● EXERCISE TASK
Write out every line of the entries below again, requests included, and raise each x and y coordinate in the answers by 30. Leave the pictures out.

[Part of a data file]
__________________________________________________

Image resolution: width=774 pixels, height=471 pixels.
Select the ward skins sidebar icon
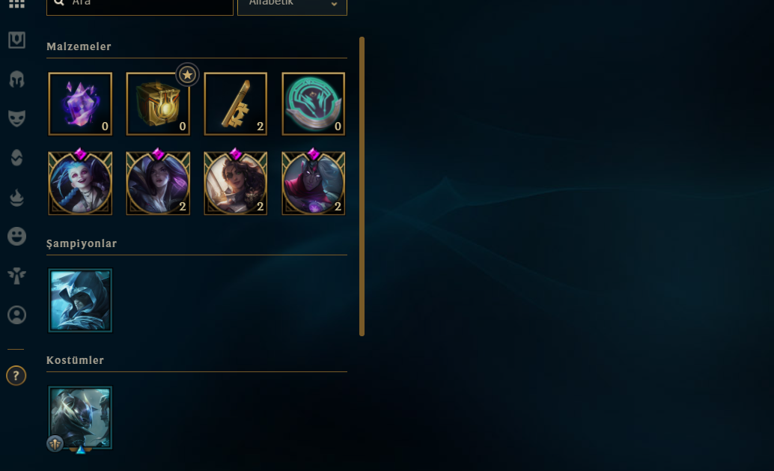(x=16, y=158)
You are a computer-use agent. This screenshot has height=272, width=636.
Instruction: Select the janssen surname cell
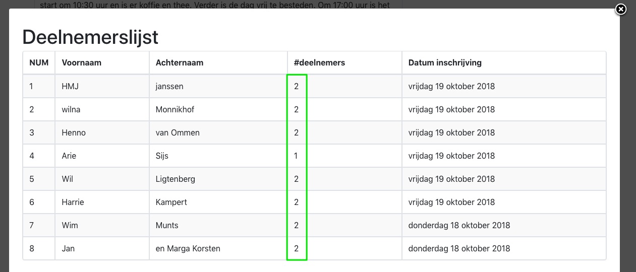(x=218, y=86)
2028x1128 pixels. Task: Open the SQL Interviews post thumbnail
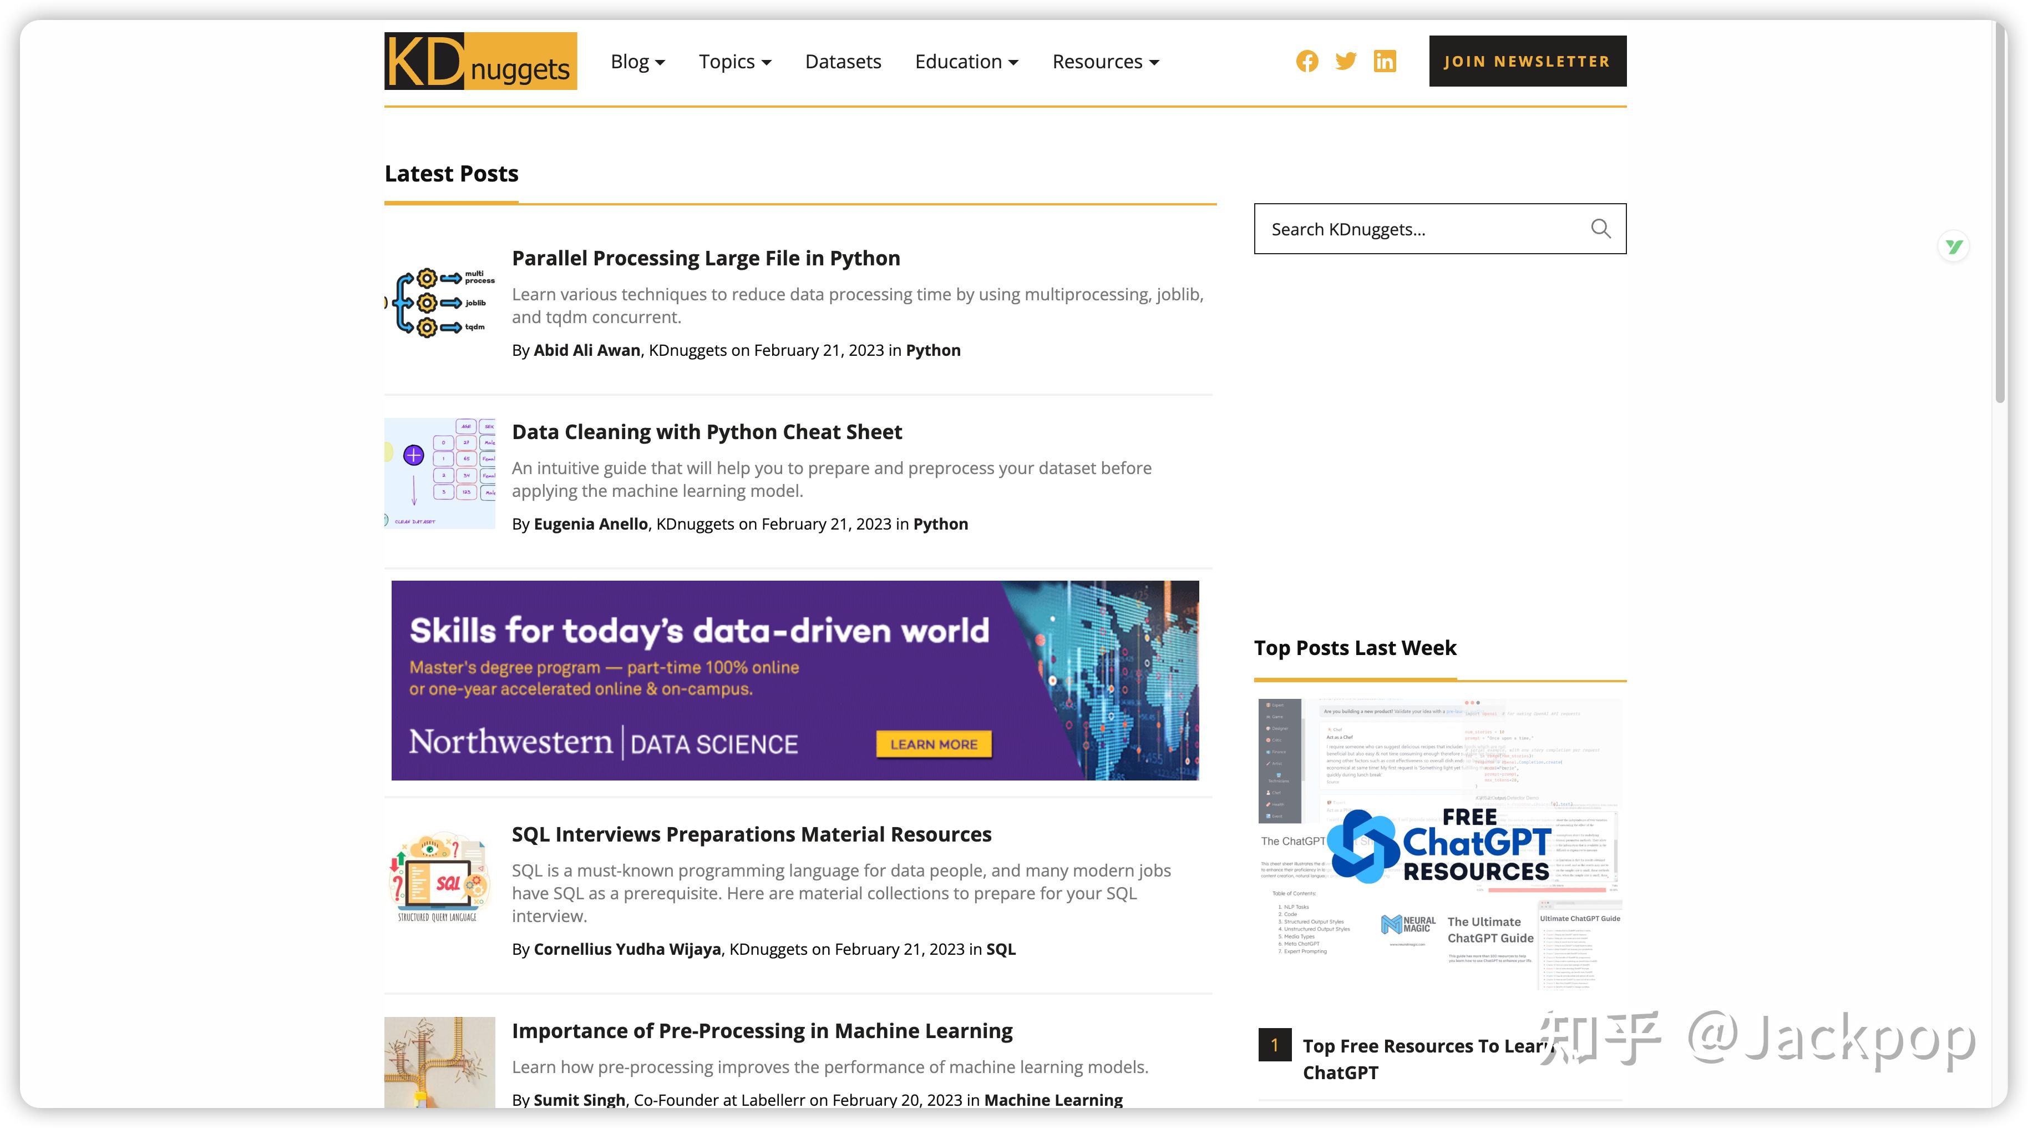pyautogui.click(x=439, y=877)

__________________________________________________

● WRITTEN REPLY
Image resolution: width=774 pixels, height=471 pixels.
Select the ward skins sidebar icon
(x=46, y=188)
You are a computer-use agent. This screenshot has height=272, width=636.
Instruction: Select the janssen surname cell
(x=248, y=116)
2028x1128 pixels. Task: Open the SQL Interviews post thumbnail
pyautogui.click(x=469, y=907)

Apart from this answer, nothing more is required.